Jeffrey J. Molldrem, M.D.

Stem Cell Transplantation and Cellular Therapy
University of Texas MD Anderson Cancer Center
1515 Holcombe Blvd, Unit 0900, SCR3.3011
Houston, TX 77030
United States of America
(713) 563-3318
(713) 404-2118 pager

Our laboratory studies how T cells mediate blood cytopenia by targeting hematopoietic progenitor cells in bone marrow failure disorders and how allogeneic T cells mediate the graft-versus-leukemia (GVL) effect, which maintains long term remission after allogeneic stem cell transplantation (SCT).  The long-term goal is to improve our understanding of GVL mechanisms so that we can devise highly targeted immune therapies for hematological malignancies that do not increase graft-versus-host immunity, an often-lethal complication of SCT that lacks effective treatment.  Our work is focused on five areas of basic and translational investigation: 

  1. Our lab identified the PR1 9-mer peptide, derived from proteinase 3 (P3) and neutrophil elastase (NE), as an important HLA-A2-restricted leukemia-associated antigen (LAA) and we are conducting multiple PR1 vaccine studies, including a pivotal phase 3 multinational trial, and studies that combine adoptive cell therapy plus PR1 vaccination for acute and chronic myeloid leukemia (AML and CML, respectively). Thus far, the vaccine induces immune responses with minimal side effects and may induce long-term molecular remission in treatment-refractory leukemia patients. 
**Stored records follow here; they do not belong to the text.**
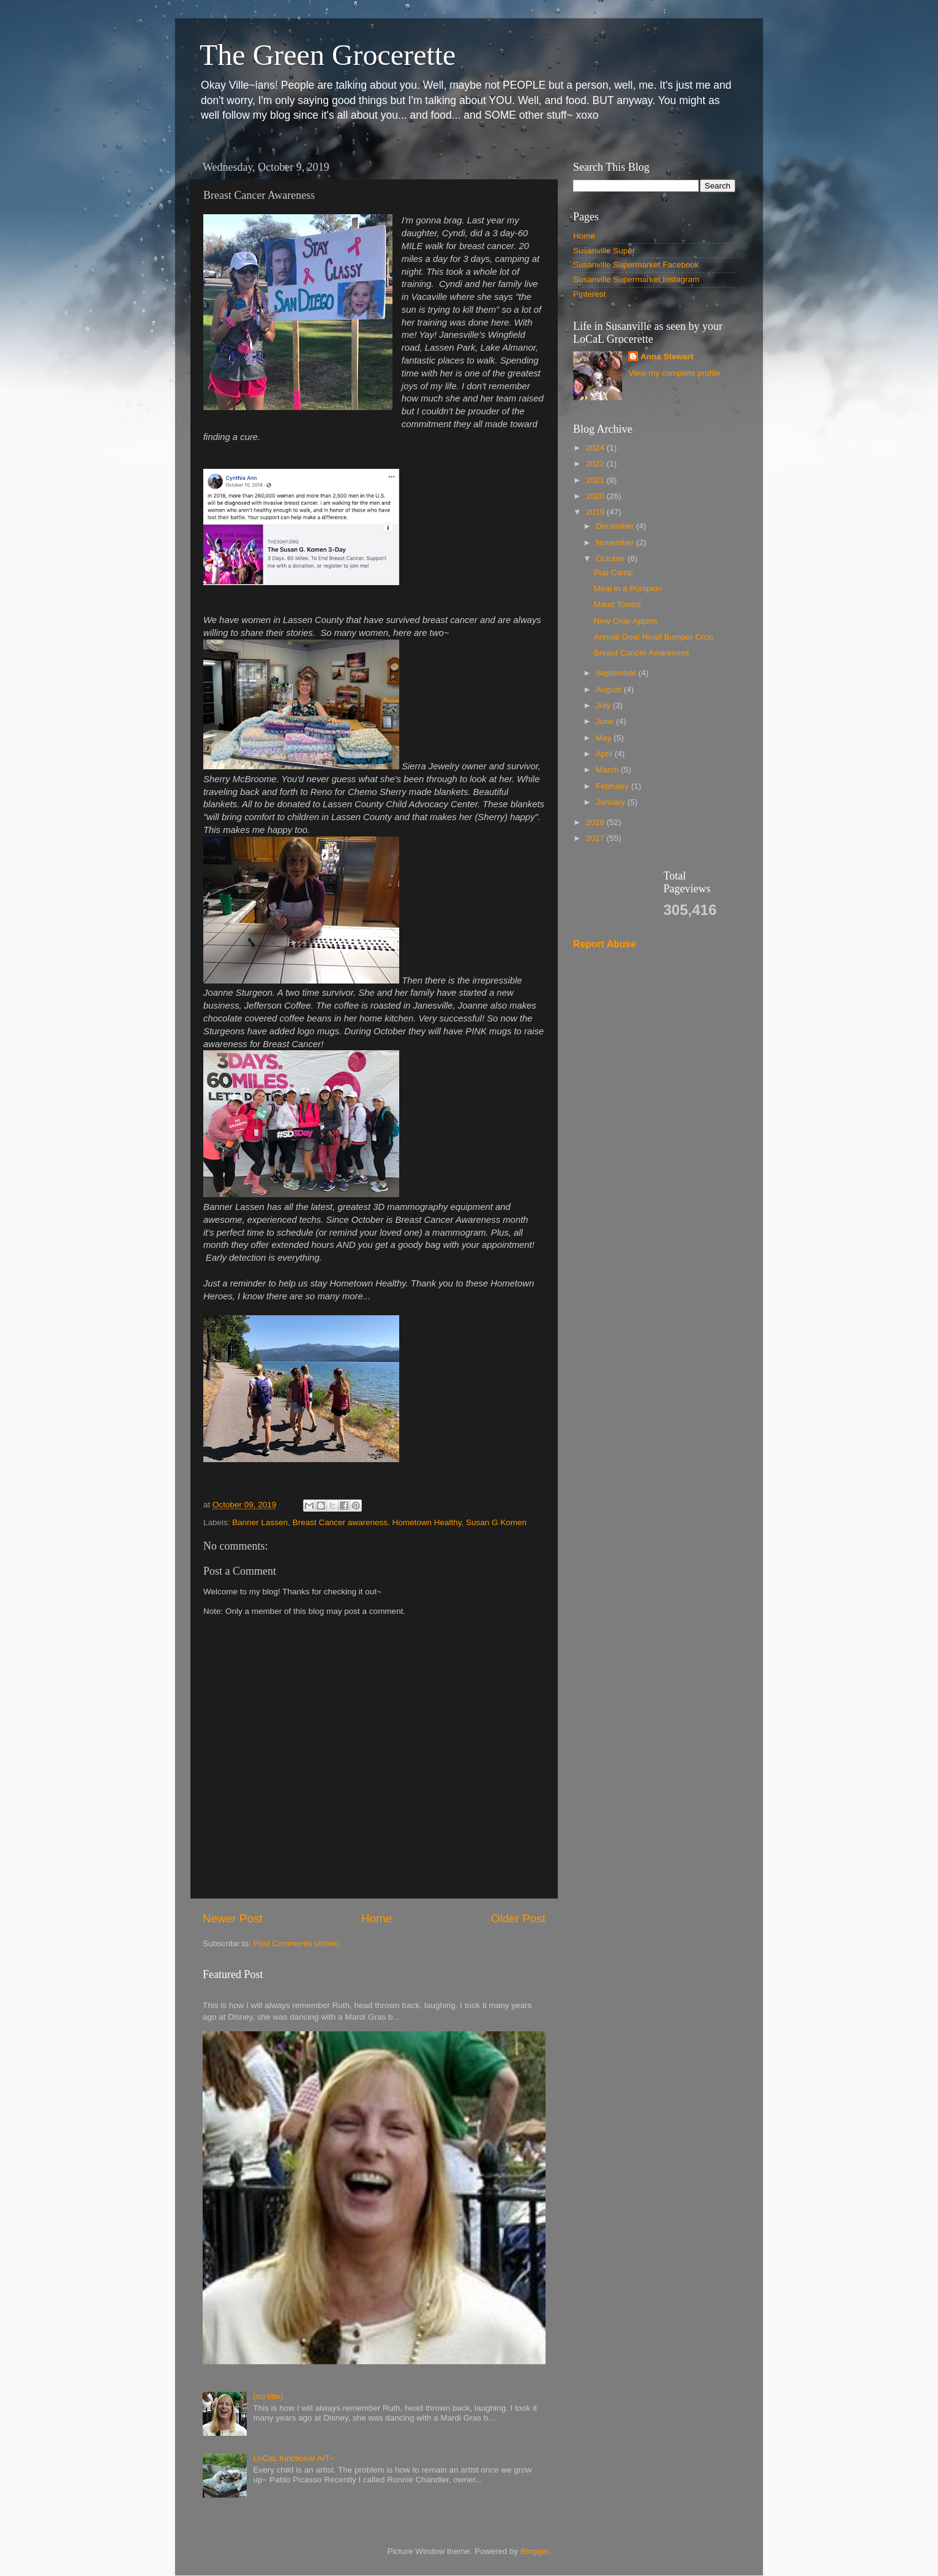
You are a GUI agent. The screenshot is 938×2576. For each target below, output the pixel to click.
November (616, 542)
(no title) (268, 2396)
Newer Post (233, 1918)
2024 (596, 447)
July (604, 705)
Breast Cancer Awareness (641, 652)
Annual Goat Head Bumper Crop (653, 636)
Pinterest (589, 294)
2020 (596, 496)
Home (376, 1918)
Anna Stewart (666, 356)
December (616, 526)
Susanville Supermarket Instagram (636, 279)
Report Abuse (604, 944)
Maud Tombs (617, 604)
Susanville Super (604, 250)
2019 (596, 512)
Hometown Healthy (426, 1522)
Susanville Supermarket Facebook (636, 264)
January (612, 802)
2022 (596, 463)
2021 (596, 480)
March (608, 769)
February (613, 786)
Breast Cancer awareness (340, 1522)
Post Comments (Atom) (296, 1943)
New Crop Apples (626, 620)
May (604, 737)
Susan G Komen (496, 1522)
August (610, 689)
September (617, 673)
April (605, 753)
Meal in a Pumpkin (628, 588)
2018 (596, 822)
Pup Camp (613, 572)
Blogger (534, 2551)
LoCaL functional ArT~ (293, 2458)
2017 (596, 838)
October (612, 558)
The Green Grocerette (328, 55)
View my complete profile (674, 373)
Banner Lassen (260, 1522)
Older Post (518, 1918)
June (606, 721)
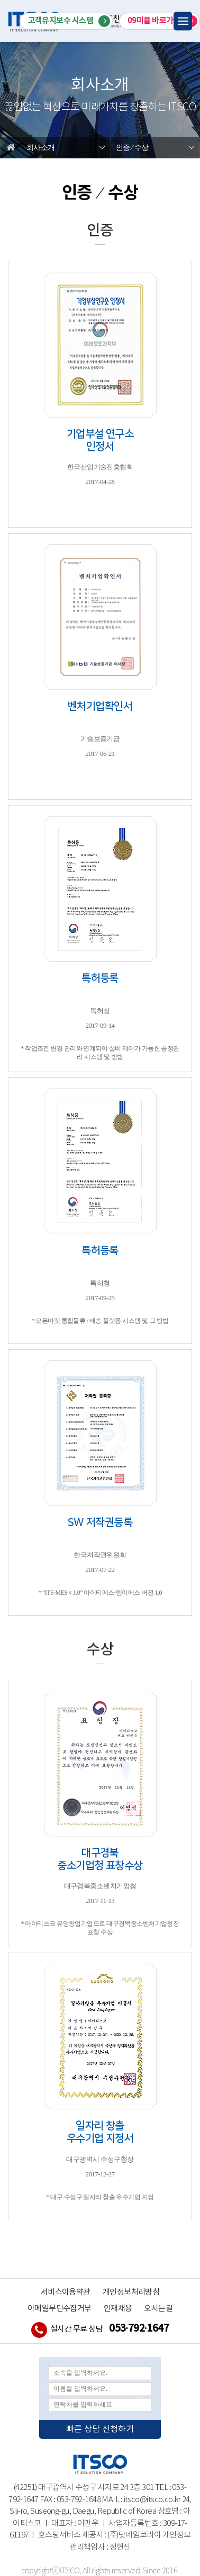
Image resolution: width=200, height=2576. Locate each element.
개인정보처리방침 (131, 2292)
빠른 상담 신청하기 (100, 2429)
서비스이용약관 (65, 2292)
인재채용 (118, 2308)
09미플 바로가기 (162, 21)
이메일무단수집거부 (60, 2308)
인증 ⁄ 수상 (132, 147)
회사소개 (40, 147)
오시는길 (158, 2308)
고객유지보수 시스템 (69, 21)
  2. We have produced a T cell receptor (TCR)-like monoclonal antibody (mAb) that binds with high affinity to a conformational epitope of PR1/HLA-A2 called 8F4.  The 8F4 mAb preferentially eliminates AML but not normal hematopoietic cells, potentially through a complement-dependent mechanism. In a xenogeneic mouse model, 8F4 eliminated human leukemia stem cells and significantly increased survival of treated animals. Thus, 8F4 is the first mAb that can eliminate human cancer stem cells in vivo. We are developing a fully humanized 8F4 mAb for clinical testing.    
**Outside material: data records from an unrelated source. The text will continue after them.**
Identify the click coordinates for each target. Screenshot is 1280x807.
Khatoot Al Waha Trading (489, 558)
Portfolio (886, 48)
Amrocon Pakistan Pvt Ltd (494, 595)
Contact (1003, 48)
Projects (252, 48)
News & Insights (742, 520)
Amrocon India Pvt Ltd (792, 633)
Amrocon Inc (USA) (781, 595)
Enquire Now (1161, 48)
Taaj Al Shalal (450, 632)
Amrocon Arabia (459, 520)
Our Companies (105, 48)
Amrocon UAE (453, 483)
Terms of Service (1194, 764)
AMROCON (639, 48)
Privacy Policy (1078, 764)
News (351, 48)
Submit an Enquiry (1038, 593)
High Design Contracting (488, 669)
  3. We are studying whether P3 and NE might function as tumor-associated antigens in non-hematopoietic tumors that lack endogenous expression. P3 and NE are abundant throughout the body, particularly at inflammatory sites and in the cancer microenvironment, and they regulate inflammation after they are secreted by activated neutrophils. After cell uptake of soluble P3 and NE, we found that PR1 is cross-presented on HLA-A2 molecules on breast cancer cells. Furthermore, PR1-specific cytotoxic T lymphocytes (PR1-CTL) and 8F4 mAb mediate lysis of breast cancer co-incubated with soluble P3 or NE. These observations link two immune regulatory proteins, which are normally only expressed in neutrophils and are secreted after cell activation, with a specific adaptive immune response against the P3- and NE-derived PR1 peptide following cross presentation on the malignant cell. This new mechanism linking inflammation and innate immunity to adaptive anticancer immunity is under investigation in our laboratory. 
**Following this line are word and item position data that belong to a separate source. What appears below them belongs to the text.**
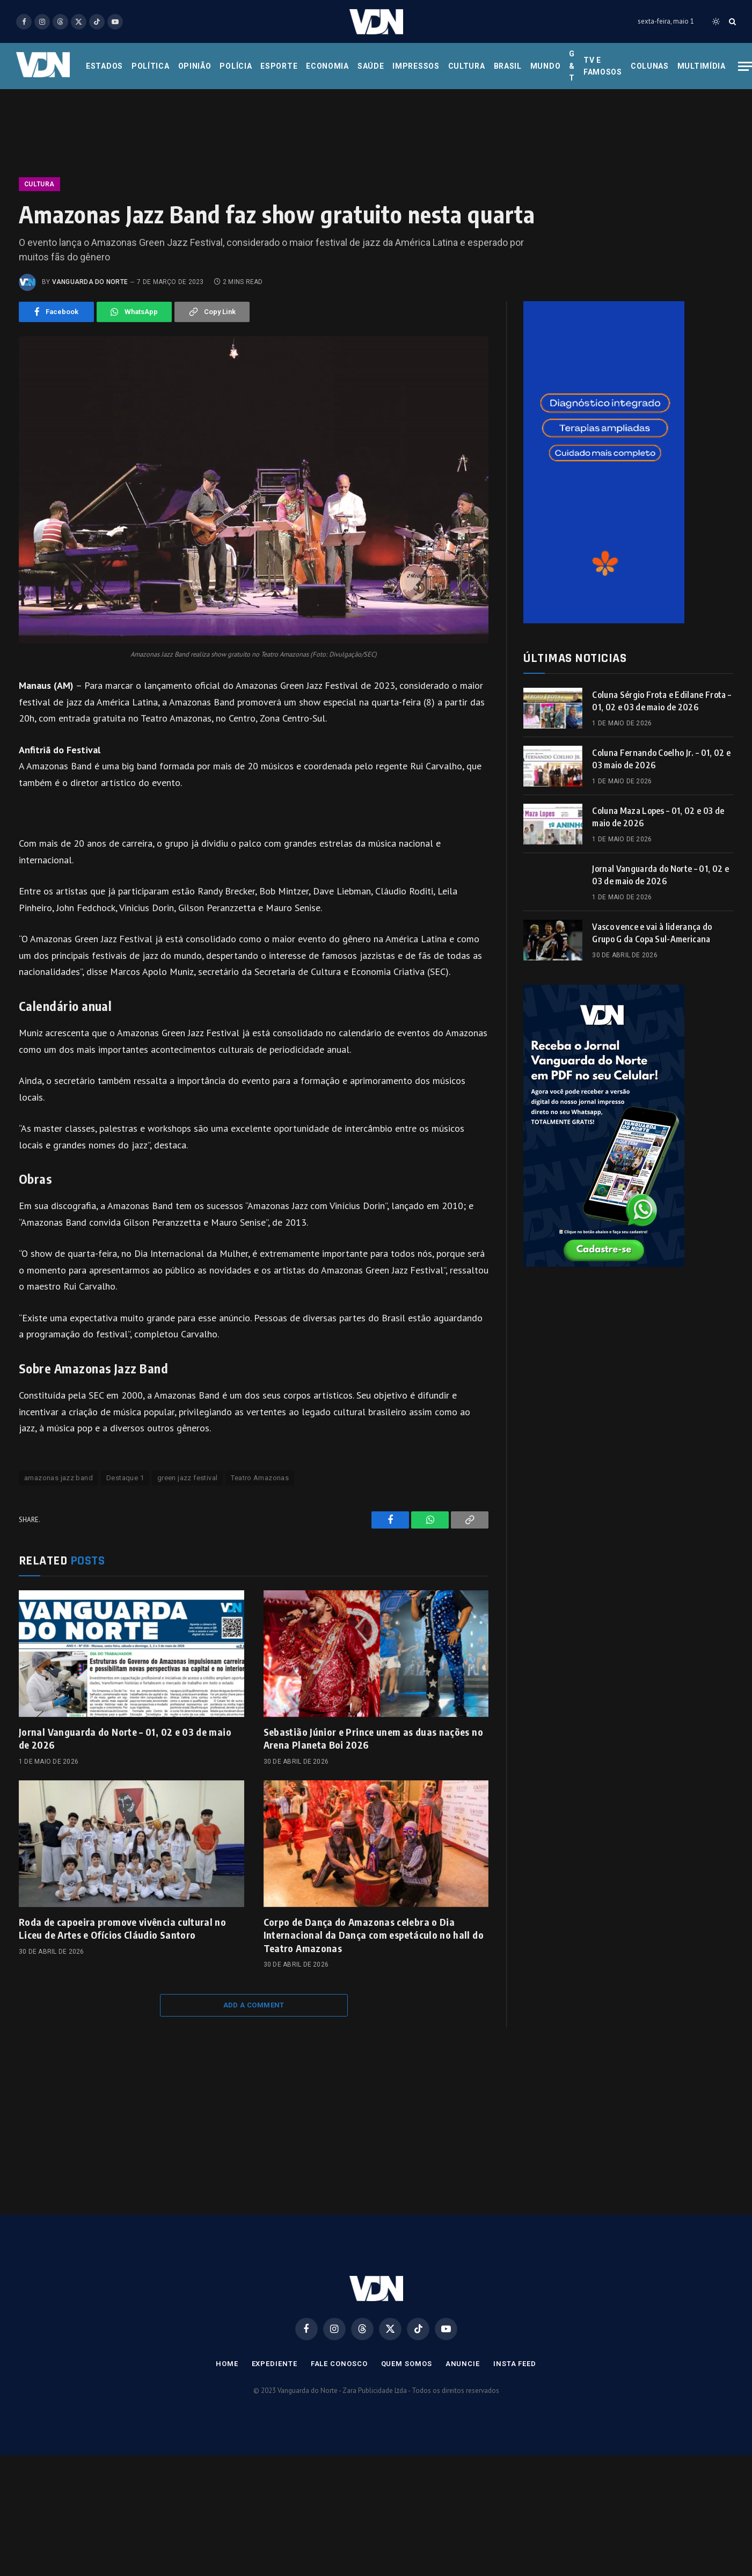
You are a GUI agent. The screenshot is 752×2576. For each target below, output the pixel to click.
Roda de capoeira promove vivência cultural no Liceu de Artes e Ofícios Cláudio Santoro (122, 1928)
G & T (572, 65)
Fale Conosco (339, 2364)
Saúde (370, 66)
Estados (104, 66)
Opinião (194, 66)
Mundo (545, 66)
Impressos (415, 66)
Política (151, 66)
  4. We identified a novel enzyme-independent inhibitory function of soluble and neutrophil membrane-bound P3 on T cell proliferation, a new mechanism linking inflammation, autoimmunity, and cancer immunity. High P3 concentrations completely and reversibly inhibit CD4 and CD8 T cell proliferation by blocking the cell cycle G1-S transition, and inhibition is blocked by autoantibodies to P3 (cANCA) from patients with systemic vasculitis. The role of P3 in regulating autoimmunity and in preventing anticancer immunity, including CD8 T cell immunity against the P3-derived PR1 peptide, is being investigated in mouse models and in humans.
  5. Our found PR1-CTLs are significantly increased in fetal cord blood (CB) compared to adult peripheral blood and we are studying mechanisms that lead to incomplete central tolerance to the PR1 self-peptide antigen. We discovered an absence of PR1 on thymic epithelial cells and only modest expression on cortical-medullary dendritic cells in human thymus. Relative low P3 and PR1 peptide expression in thymic tissue could prevent the deletion of developing PR1-specific T cells, which is a common mechanism resulting in negative selection. Nevertheless, the high PR1-CTL frequency of PR1-CTL in CB suggests they could be useful in the CB transplant setting as a source of naïve PR1-CTL that could be transferred after minimal ex vivo cell manipulation to patients as post-transplant adoptive T cell therapy of PR1-expressing leukemia.  This hypothesis is being tested in a preclinical xenogeneic mouse model of GVL, and in the clinic with adoptively transferred CB-derived PR1-CTL.